High Elevation Cooking: Solutions to Baking and Cooking at Elevations over 5,000 feet

Water boils at a lower temperature at 5,000 feet than it does at sea level. This is due to lower air pressure at higher elevations. At first this may sound like a benefit, but it can wreak havoc on cooking. Cakes and cookies come out flat and gooey. Beans will boil for hours and still be hard.

High Altitude Adjustments for Baking

The first rule of high altitude baking is to cut the leaving. Baking at higher altitudes makes cakes and cookies rise fast and fall before being cooked through. At 5,000 feet reduce the leavening by 1/4, at 7,000 reduce the leavening by 1/2. That is, at 5,000 feet use 3/4 of the total amount of leaving called for. At 7,000 feet use 1/2 the total leavening called for.

It also helps to reduce the fat and sugar by about 2 tablespoons per cup. As well, increasing the oven temperature by 25 degrees aids in better results. Play around with the adjustments to find what works best in your situation.

High Altitude Adjustments for Boiling

Foods that are boiled such as beans, rice and macaroni will need to be cooked for longer at high elevations. Increase cooking time for rice and pasta 3-5 minutes. For white rice, be sure to use 2 parts water to every 1 part rice.

In some situations, fibrous foods such as beans, brown rice, and wild rice will not cook even with increased cooking times. Brown rice can scorch. If this is the case, consider a pressure cooker.

Pressure Cookers

Since water boils at a lower temperature at higher elevations, the use of a pressure cooker can solve the problem of crunchy beans. A pressure cooker allows steam to build up and create higher air pressure and water that boils above 212 degrees.

As well, foods cook faster in a pressure cooker due to the excellent heat transfer ability of steam. A pot of beans can cook in just 1 hour.

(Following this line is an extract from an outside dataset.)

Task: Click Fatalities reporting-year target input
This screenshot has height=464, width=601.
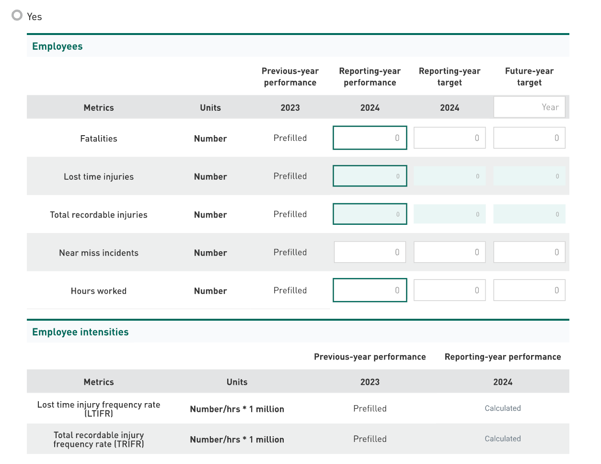Action: [x=449, y=138]
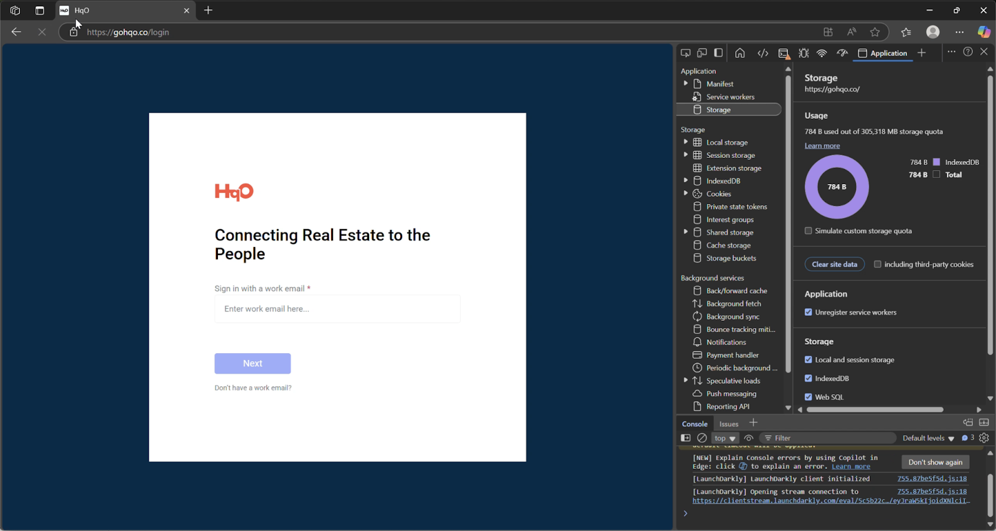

High Altitude Bread Making

Yeast rises faster in higher elevations. When baking great bread at high altitude, watch the rising dough carefully to avoid over rising.

When using a bread machine, either increase the salt by 1/4 to 1/2 teaspoon, or decrease the yeast by 1/4 teaspoon per package. Salt inhibits the growth of yeast and can keep it from rising too fast. If the yeast rises too fast and falls, the result will be a dense, hard loaf.

If the bread dough is too dry, increase the liquid by 1 to 2 tablespoons per cup of flour. Dry bread dough in a bread machine results in coarse bread.

Becoming aware of the necessary adjustments at high elevations can avert many a spoiled meal.